> **Exercise material**

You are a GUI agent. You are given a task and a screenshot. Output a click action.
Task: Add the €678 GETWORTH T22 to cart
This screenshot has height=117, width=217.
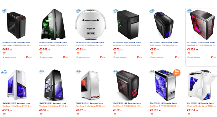4,53
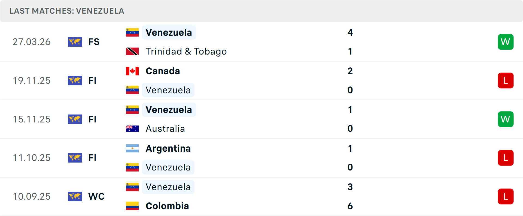Click the 15.11.25 match date
The height and width of the screenshot is (216, 523).
point(32,119)
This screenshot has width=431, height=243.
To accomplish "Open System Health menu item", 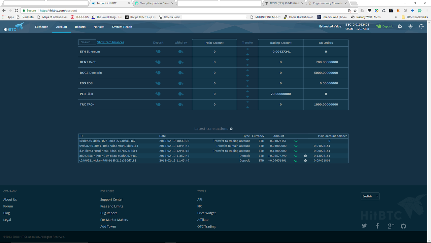I will click(122, 27).
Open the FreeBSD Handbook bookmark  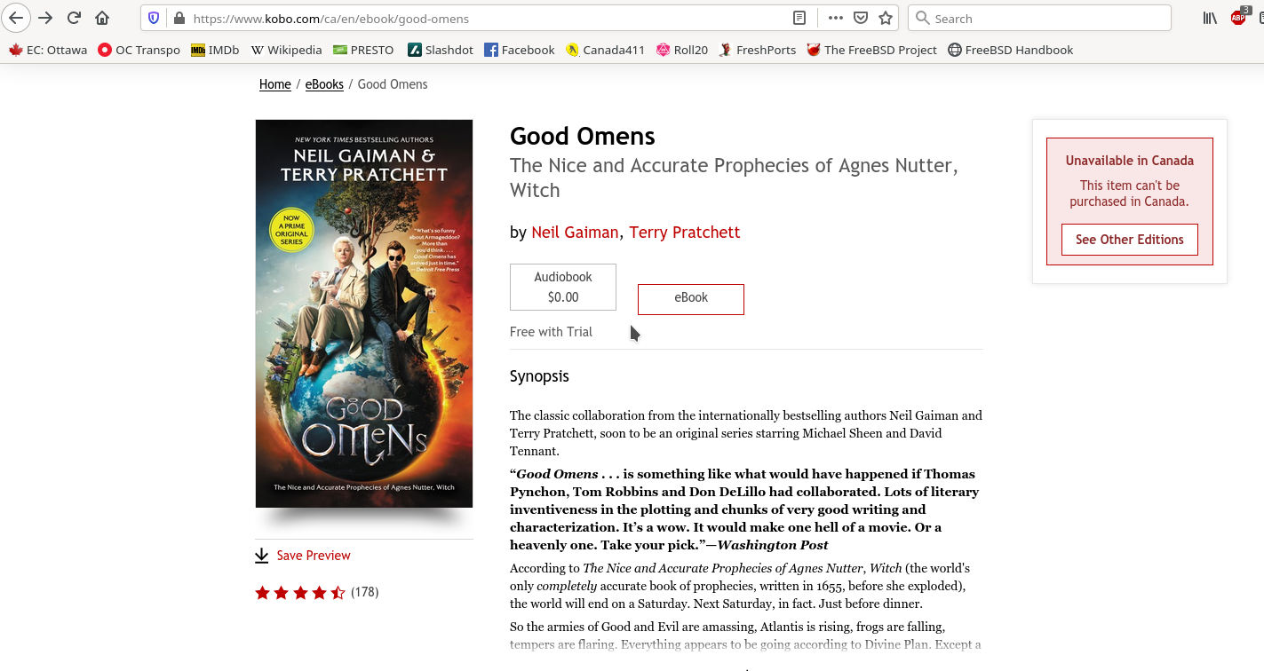click(x=1011, y=50)
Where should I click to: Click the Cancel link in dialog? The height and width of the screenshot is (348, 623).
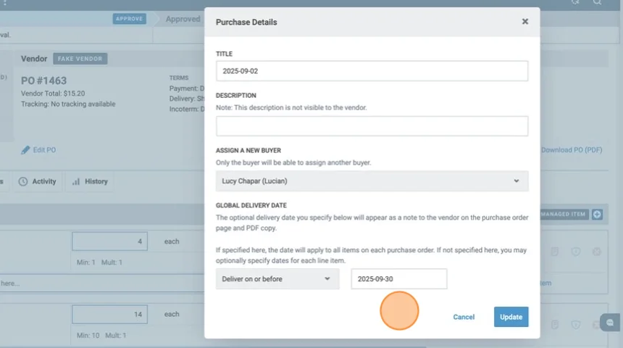point(464,317)
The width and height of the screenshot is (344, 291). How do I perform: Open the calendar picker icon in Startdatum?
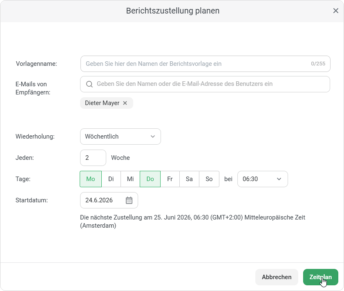(x=129, y=200)
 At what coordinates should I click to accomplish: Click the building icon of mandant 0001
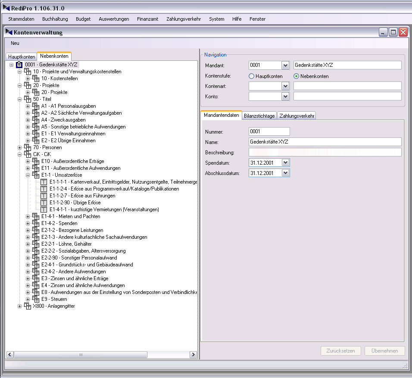tap(19, 65)
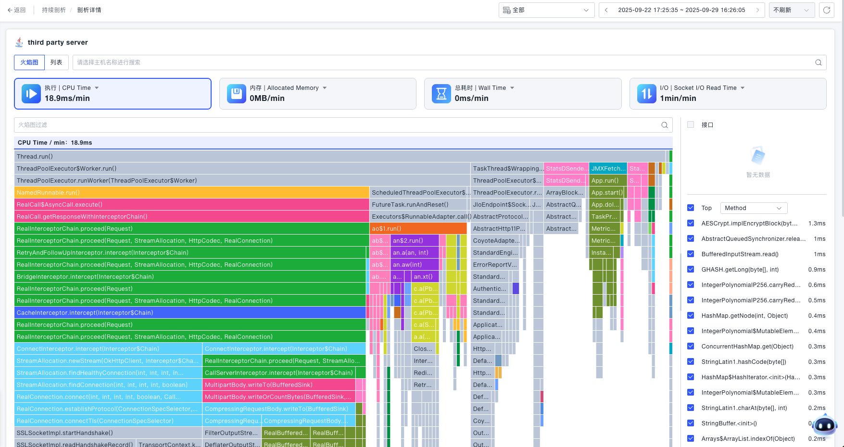Open the Method dropdown next to Top
Viewport: 844px width, 447px height.
click(x=753, y=208)
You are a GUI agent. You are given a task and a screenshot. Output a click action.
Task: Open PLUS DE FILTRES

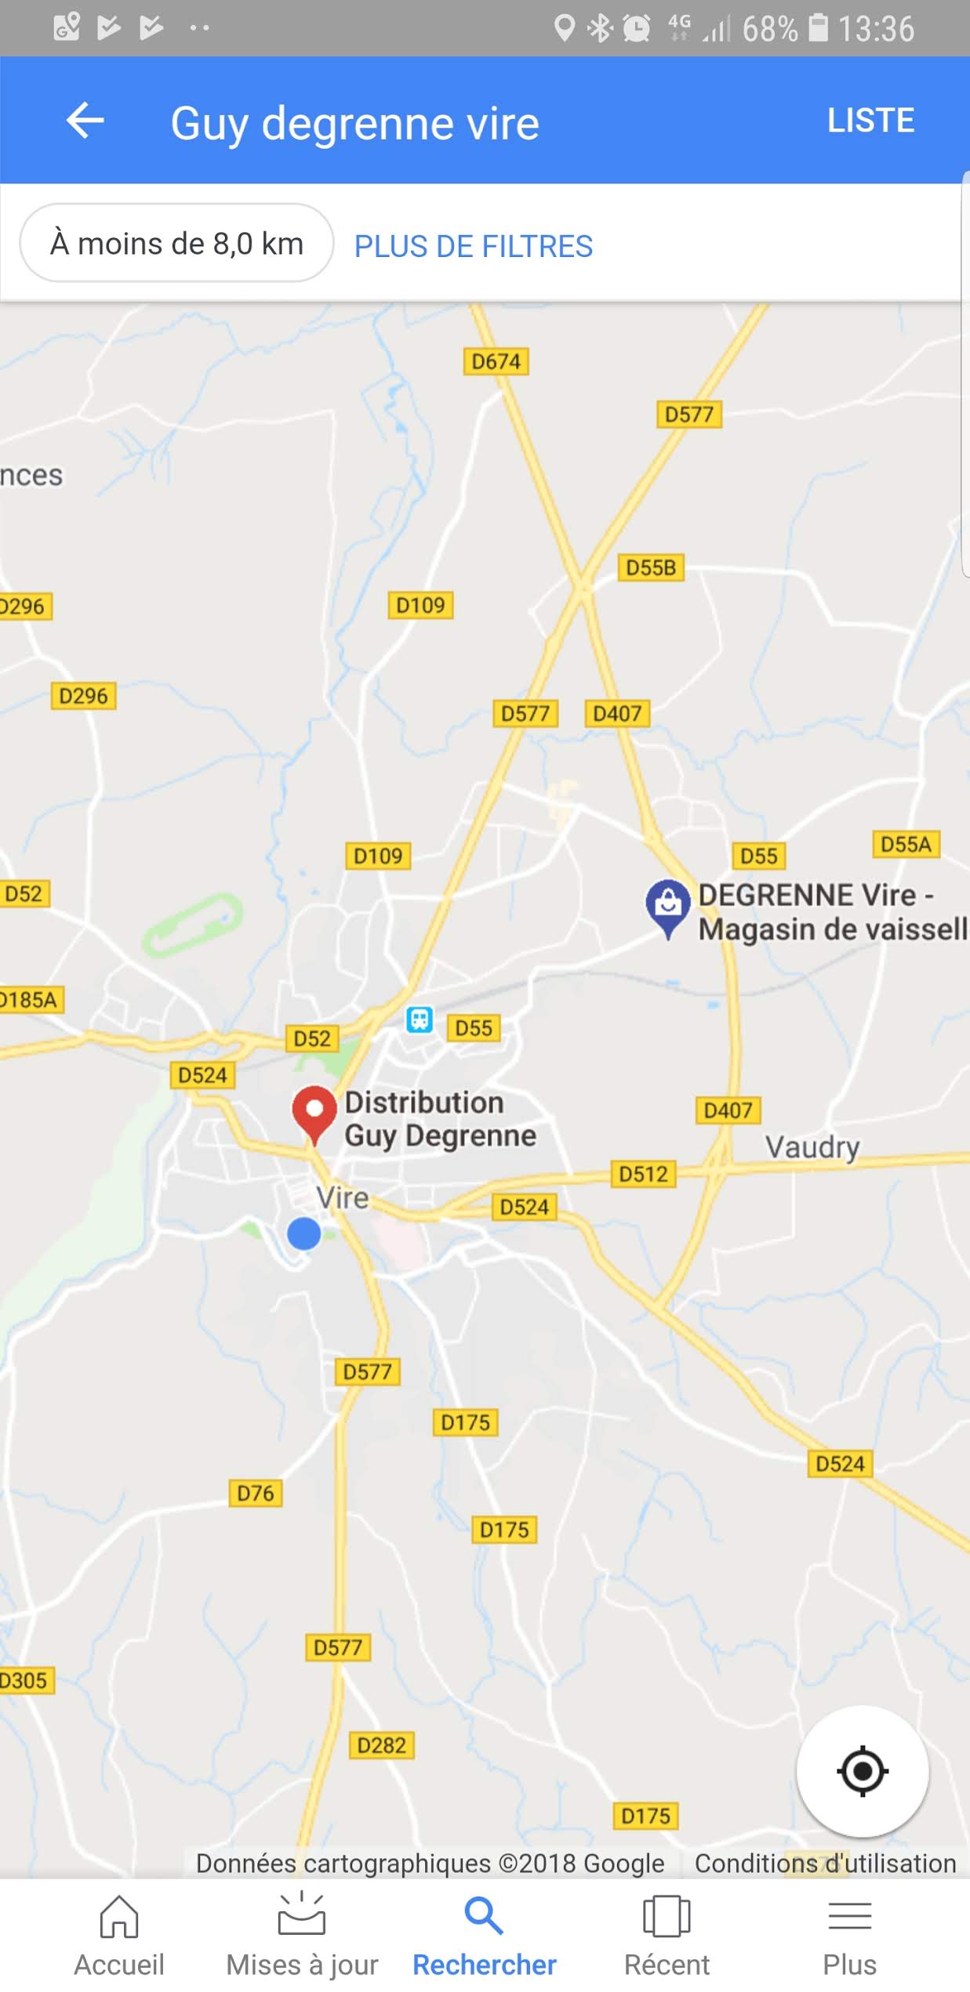pyautogui.click(x=474, y=246)
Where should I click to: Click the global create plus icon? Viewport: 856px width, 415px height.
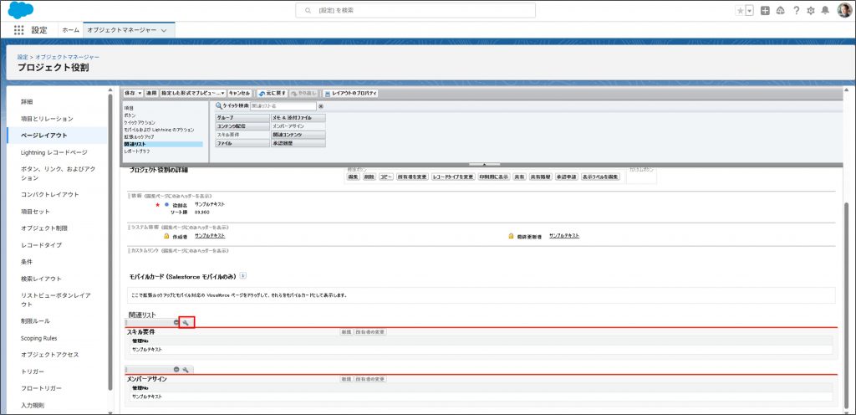765,10
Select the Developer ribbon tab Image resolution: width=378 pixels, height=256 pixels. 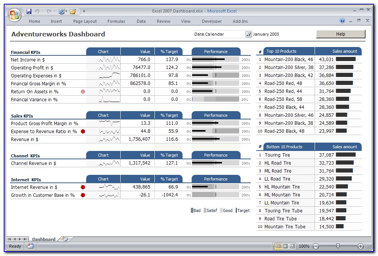[x=212, y=21]
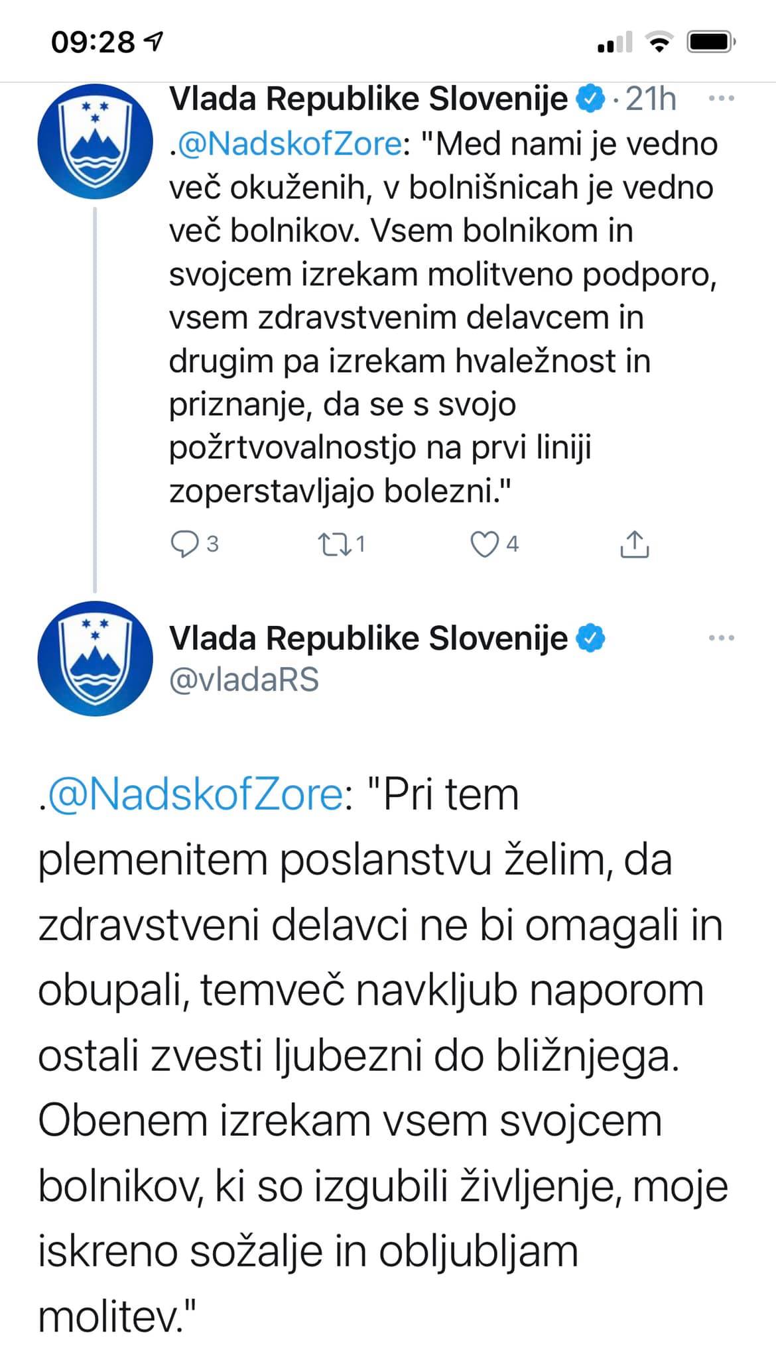
Task: Tap the share icon under the first tweet
Action: 634,544

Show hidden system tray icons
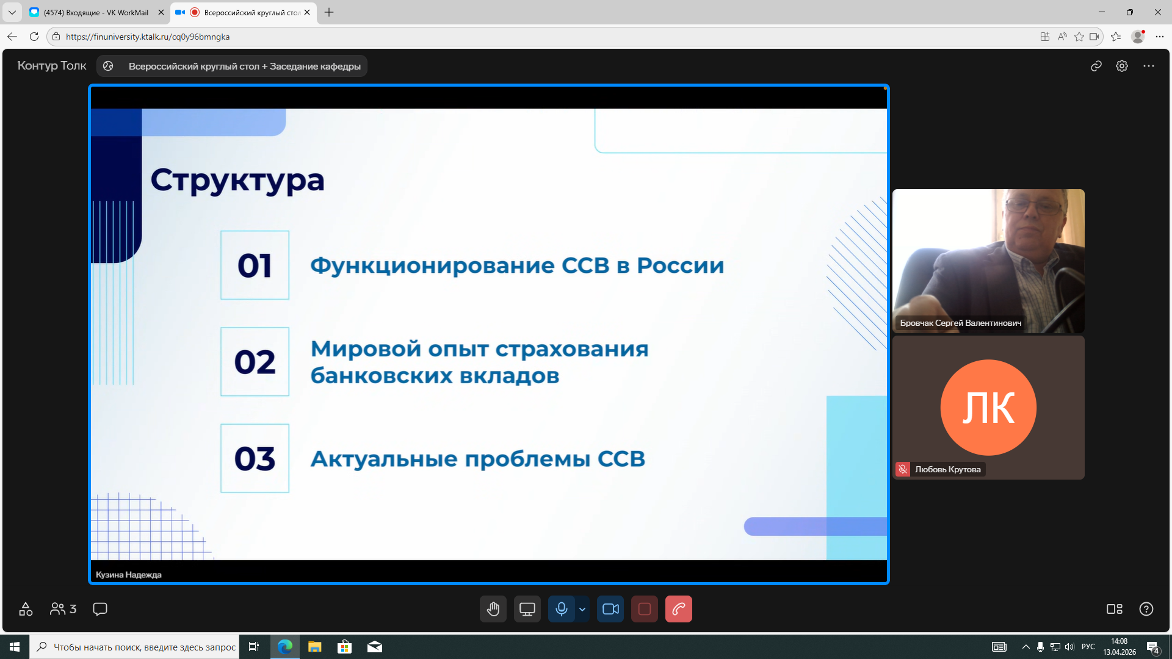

> **Exercise**
Copy the listing word for word from its first line through the line containing "The height and width of the screenshot is (216, 523).", including both ends, and leave out the pictures.

> **Exercise result**
You are a GUI agent. You are given a task and a screenshot. Output a click action.
Task: Add the €678 GETWORTH T22 to cart
This screenshot has height=117, width=217.
4,53
Click the 15.11.25 match date
The height and width of the screenshot is (216, 523).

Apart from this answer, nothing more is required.